GOAL 1
In the entries, from the very first line down to the one containing "center [885, 492].", swap "image size" for "resolution" and keep every other word as it stands. Omit the pictures from your version.

EXCERPT TO READ
────────────────────

Connecticut Historical Society
(1 Elizabeth St.)
Museum galleries feature interactive exhibits and over three million manuscripts on Connecticut history.

Connecticut Science Center (250 Columbus Blvd.)
Perfect for kids, the Connecticut Science Center offers highly interactive educational science exhibits featuring a wide range of topics, from physics to health to geology. See a 3D movie, try inventing something at the hands-on Idea Generator, or leave the kids at home and enjoy a night of food and music at the Liquid Lounge. 860-SCIENCE (860-724-3623)

Elizabeth Park (Prospect and Asylum Aves.)
The country’s first municipally owned rose garden, with more than 15,000 bushes representing 900 varieties. Peak bloom is in late June, making it a popular spot for wedding photos. The greenhouses are open to public, there’s a skating pond in winter, and they have an excellent restaurant called The Pond House.

Harriet Beecher Stowe Center
(77 Forest St.)
Home to the author of Uncle Tom’s Cabin and 30 other books, this carefully restored house features period art, memorabilia, and beautiful grounds. It is on the grounds of “Nook Farm,” along with the Mark Twain House. Guided tours are offered. 860-522-9258

Hartford Stage Company
(50 Church St.)
Featuring live professional theater in downtown Hartford, this Tony Award-winning venue produces original works, as well as adaptations of classics. 860-527-5151

Theaterworks (233 Pearl St.)
This is the place for cutting-edge theater productions in an intimate setting. 860-527-7838

The Wadsworth Atheneum (600 Main St.)
The nation’s oldest public museum, the Wadsworth’s grand, historic edifice is home to significant collections of American and international art, as well as major touring exhibitions. 860-278-2670

The XL Center (1 Civic Center Plaza)
This 16,000-seat sports and performance venue features the Connecticut Whale (AHL) hockey, UConn Basketball (men and women), skating shows, and big-time touring concerts. 860-249-6333

Xfinity Theatre ( 61 Savitt Way, off I-91.)
This outdoor music performance venue with a capacity of 30,000 attracts the biggest touring acts.

Mark Twain House
(351 Farmington Ave.)
Once home to Mark Twain — Hartford’s most famous citizen, this Victorian mansion is now home to an impressive collection of Twain memorabilia. Visitors can enjoy a guided tour followed by the Ken Burns’ film Mark Twain. 860-247-0998

Old State House (800 Main St.)
Designed by Charles Bulfinch and built in 1796, this is the oldest state house in the nation. Guided tours and changing exhibits keep history alive. 860-522-6766

Real Art Ways (56 Arbor St.)

────────────────────

Document and screenshot pointing entries:
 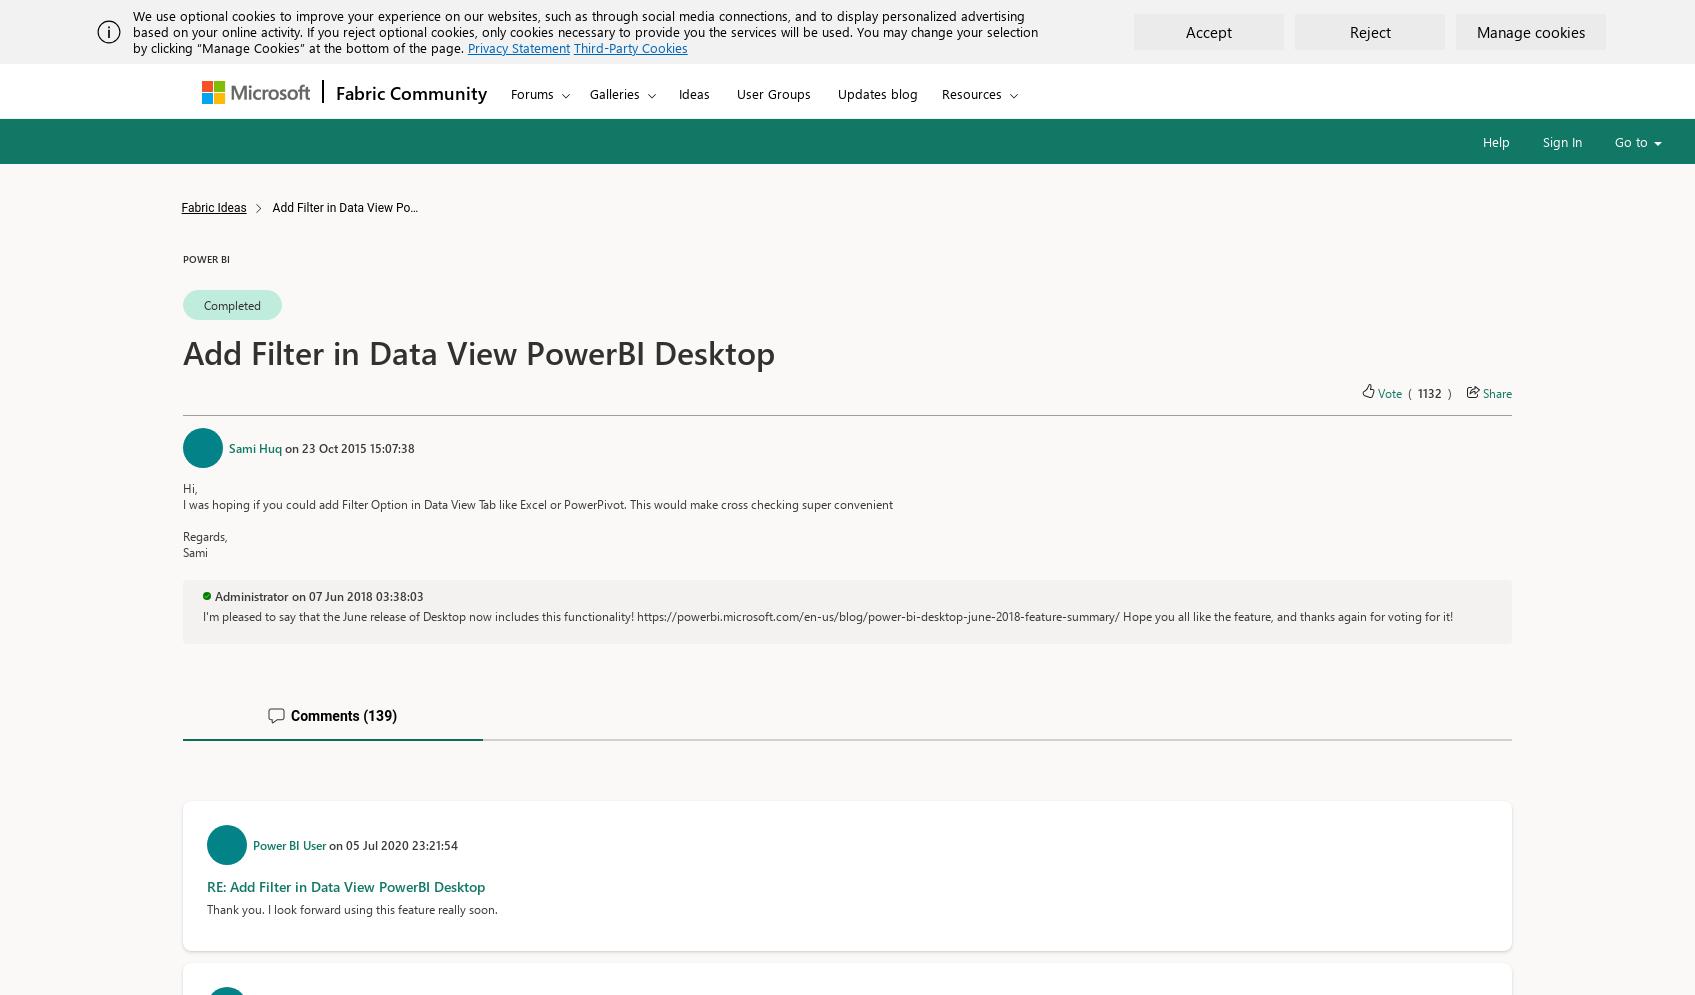 What do you see at coordinates (194, 552) in the screenshot?
I see `'Sami'` at bounding box center [194, 552].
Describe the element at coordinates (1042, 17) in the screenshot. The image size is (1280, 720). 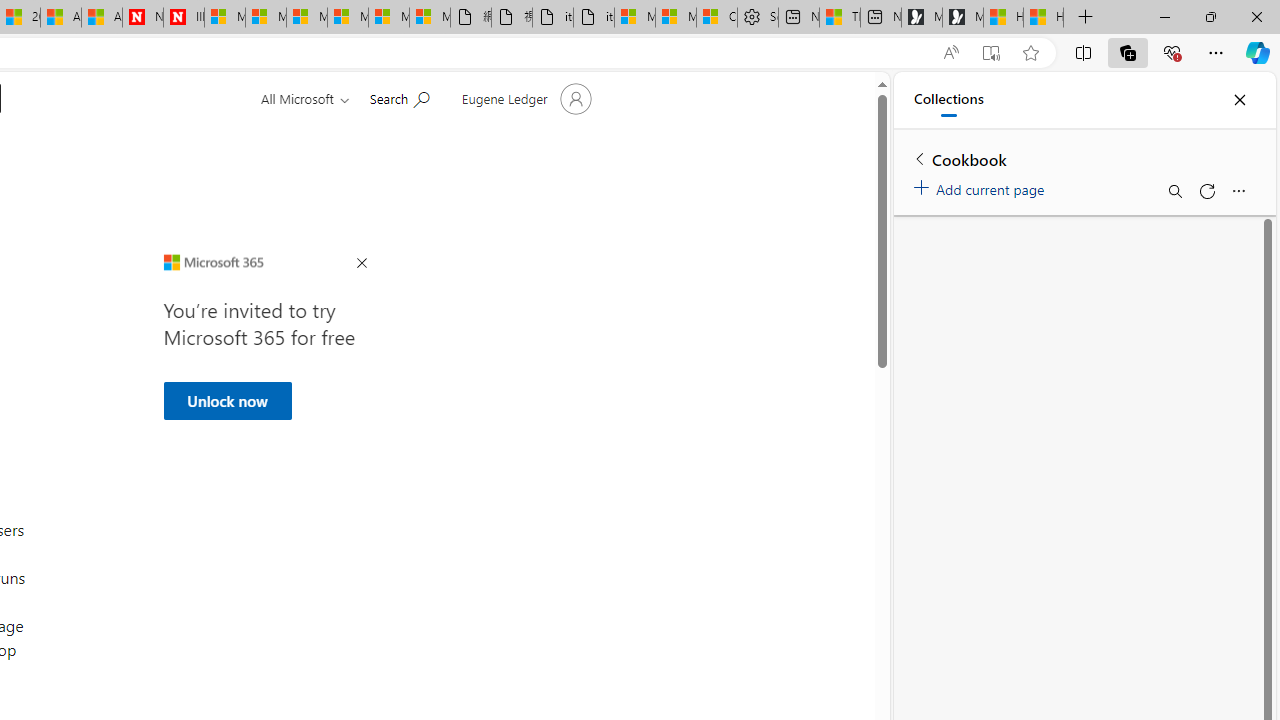
I see `'How to Use a TV as a Computer Monitor'` at that location.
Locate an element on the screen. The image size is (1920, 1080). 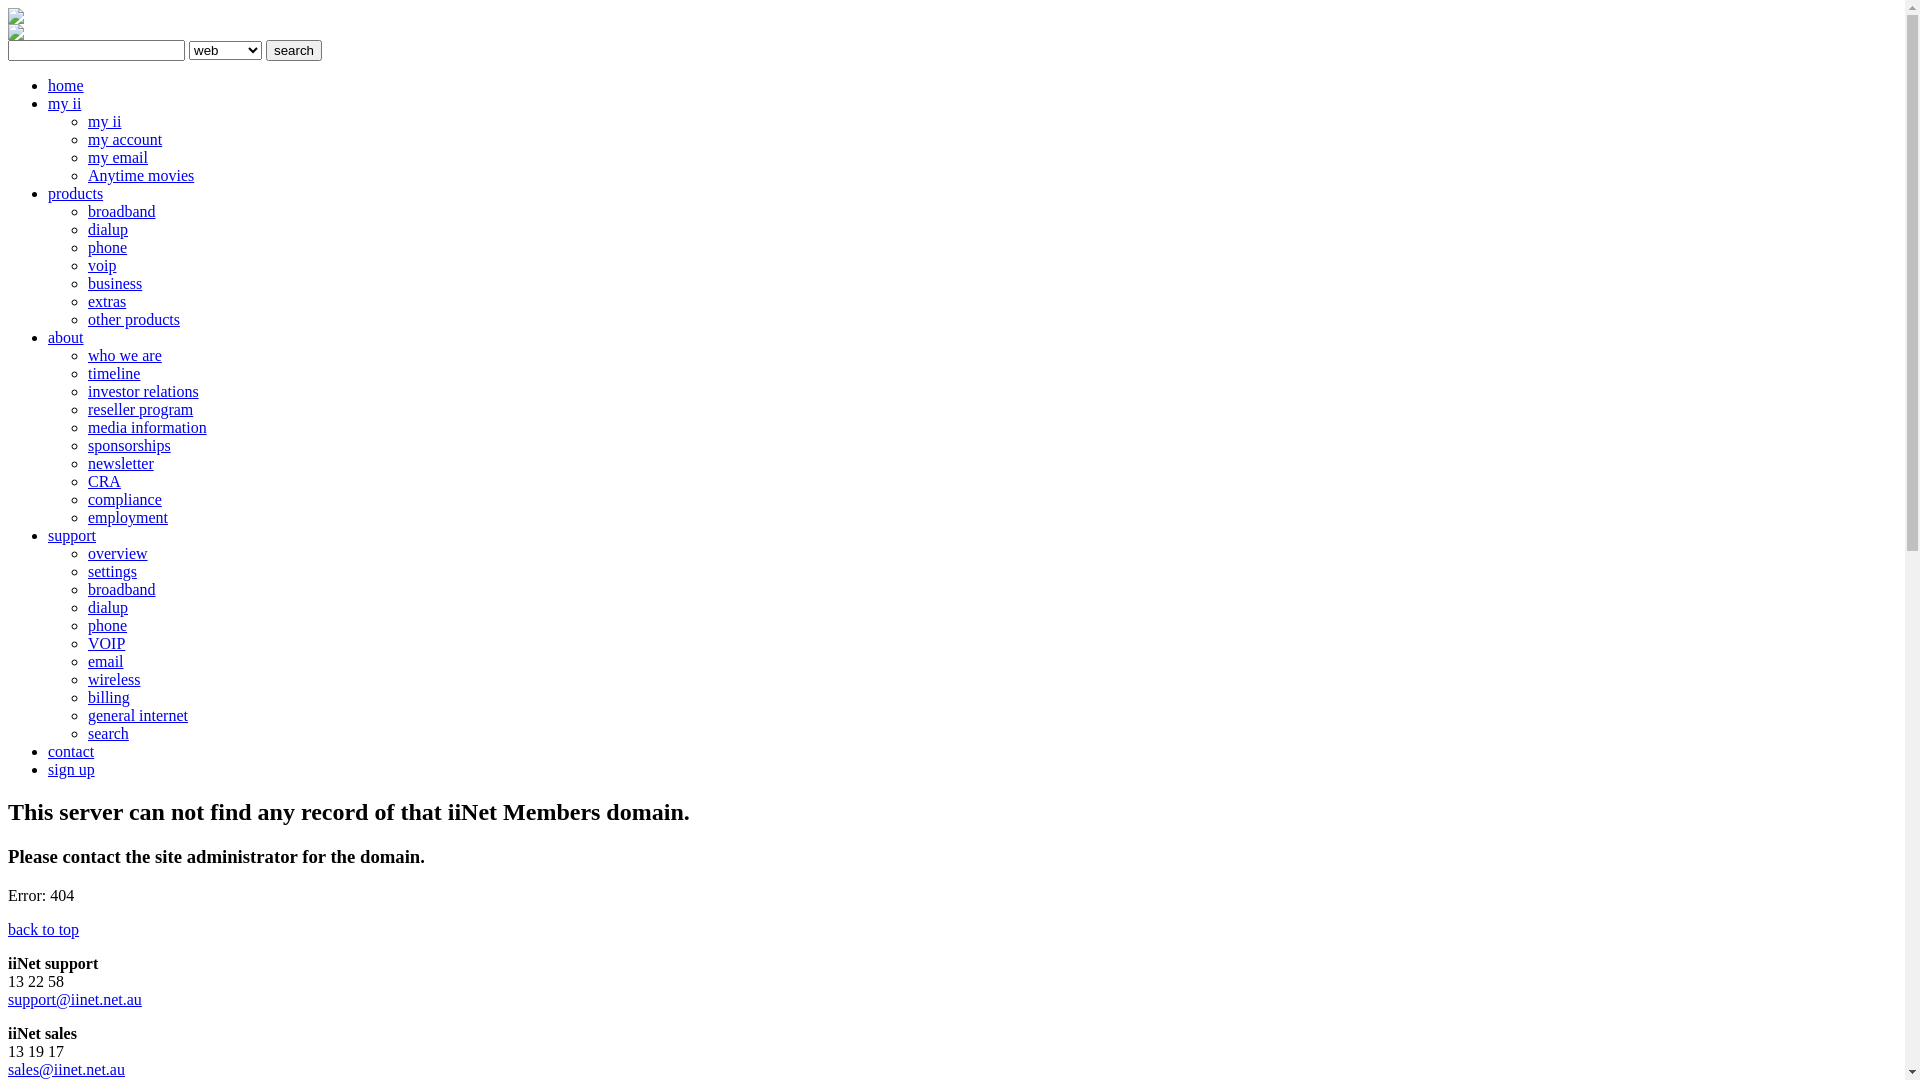
'search' is located at coordinates (292, 49).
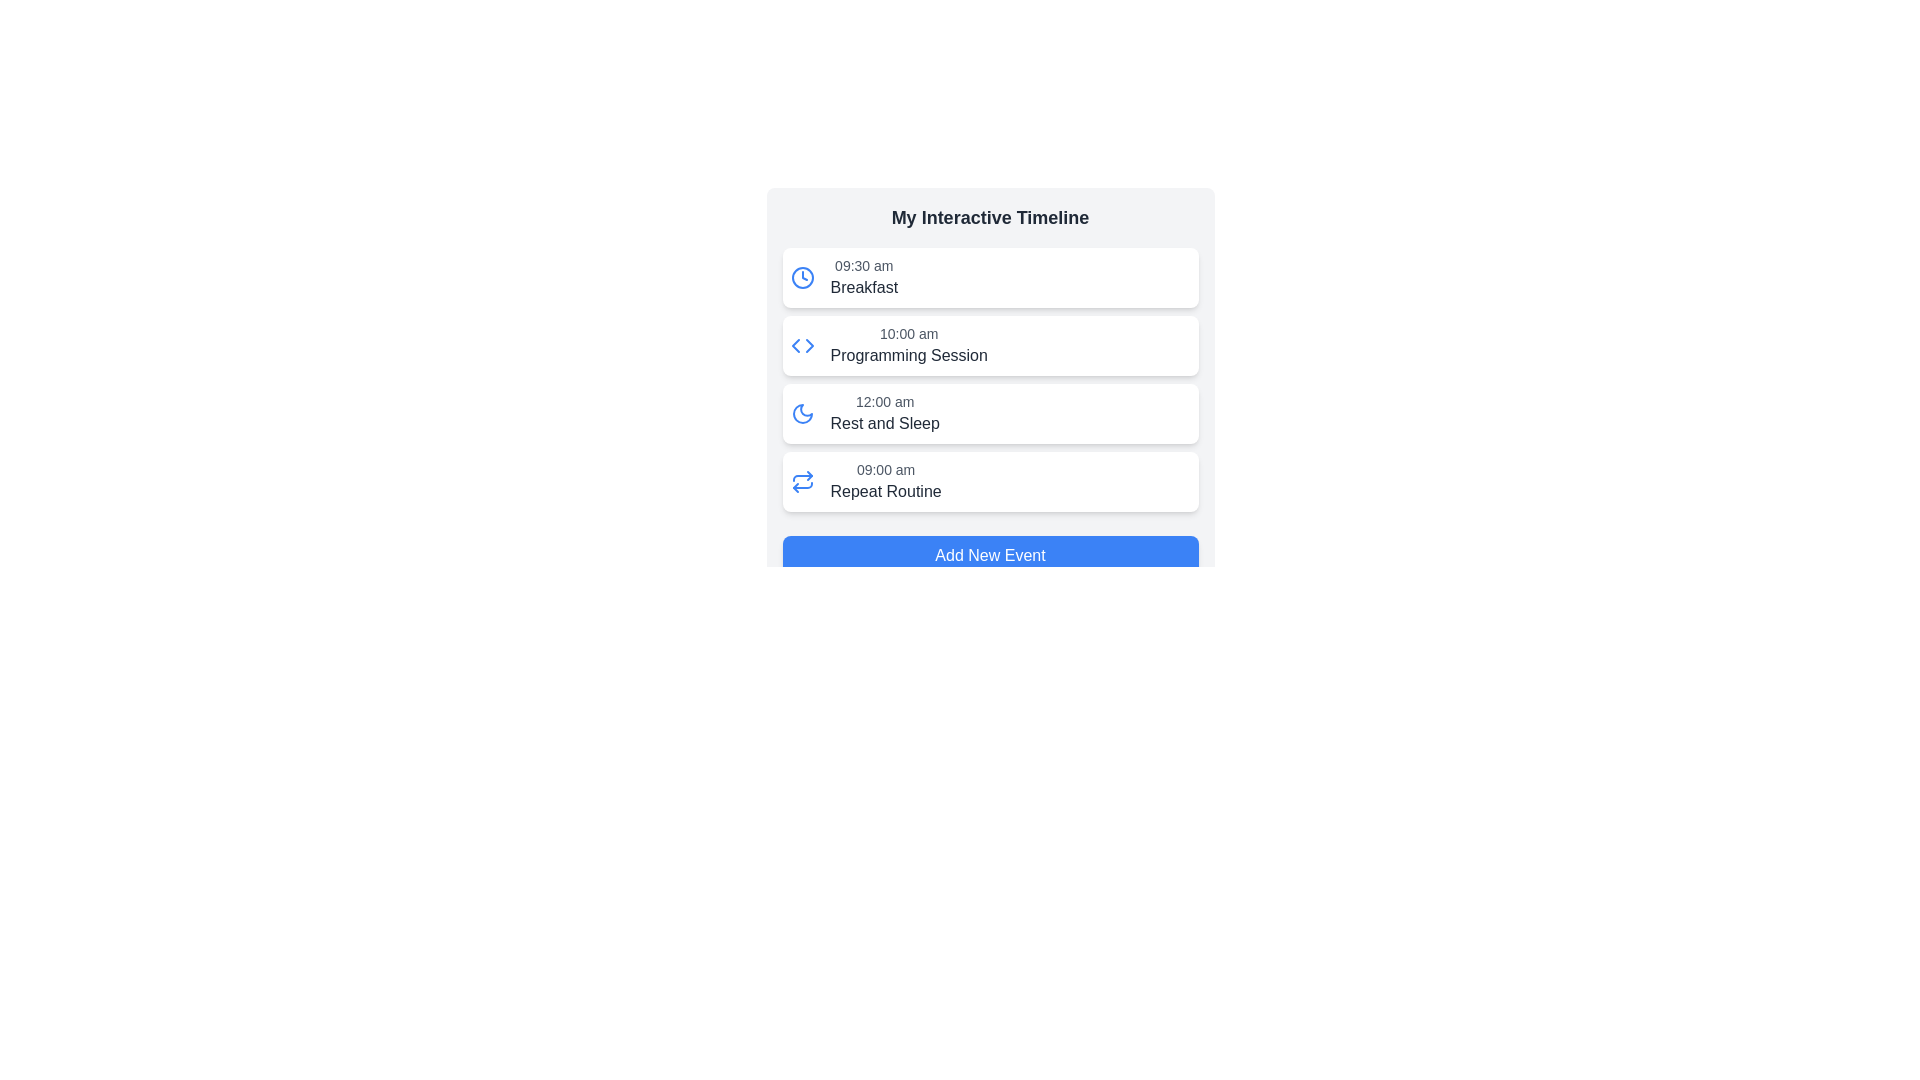 The width and height of the screenshot is (1920, 1080). What do you see at coordinates (885, 492) in the screenshot?
I see `text label displaying 'Repeat Routine' located within the timeline entry for '09:00 am', positioned at the bottom of the list of scheduled activities` at bounding box center [885, 492].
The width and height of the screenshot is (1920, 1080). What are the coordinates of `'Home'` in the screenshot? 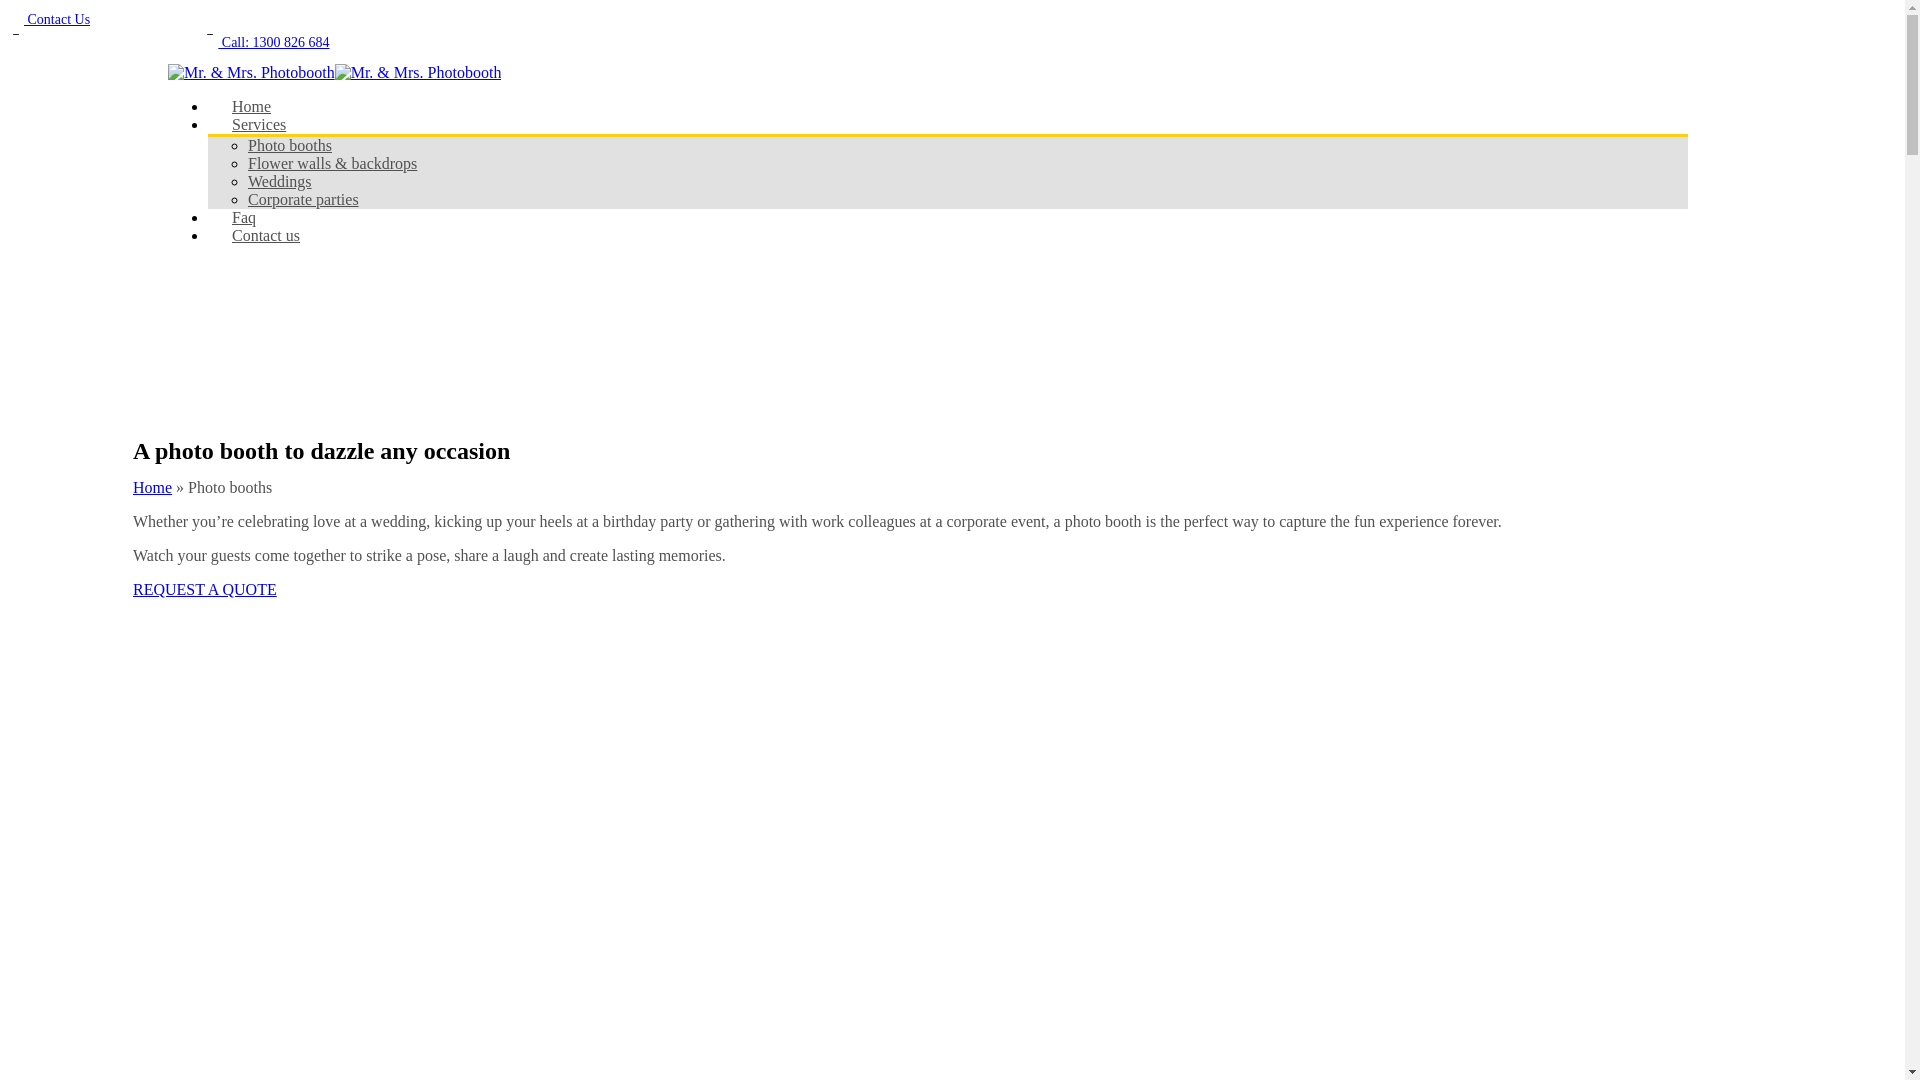 It's located at (250, 106).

────────────────────

GOAL 2
Translate the sentence "Guided tours and changing exhibits keep history alive." from the Hartford attractions list into Spanish.

WRITTEN RESPONSE 1
  What do you see at coordinates (194, 552) in the screenshot?
I see `'Sami'` at bounding box center [194, 552].
Describe the element at coordinates (1042, 17) in the screenshot. The resolution is (1280, 720). 
I see `'How to Use a TV as a Computer Monitor'` at that location.
Locate an element on the screen. The resolution is (1920, 1080). 
'search' is located at coordinates (292, 49).
 The width and height of the screenshot is (1920, 1080). What do you see at coordinates (885, 492) in the screenshot?
I see `text label displaying 'Repeat Routine' located within the timeline entry for '09:00 am', positioned at the bottom of the list of scheduled activities` at bounding box center [885, 492].

WRITTEN RESPONSE 2
Las visitas guiadas y las exposiciones cambiantes mantienen viva la historia.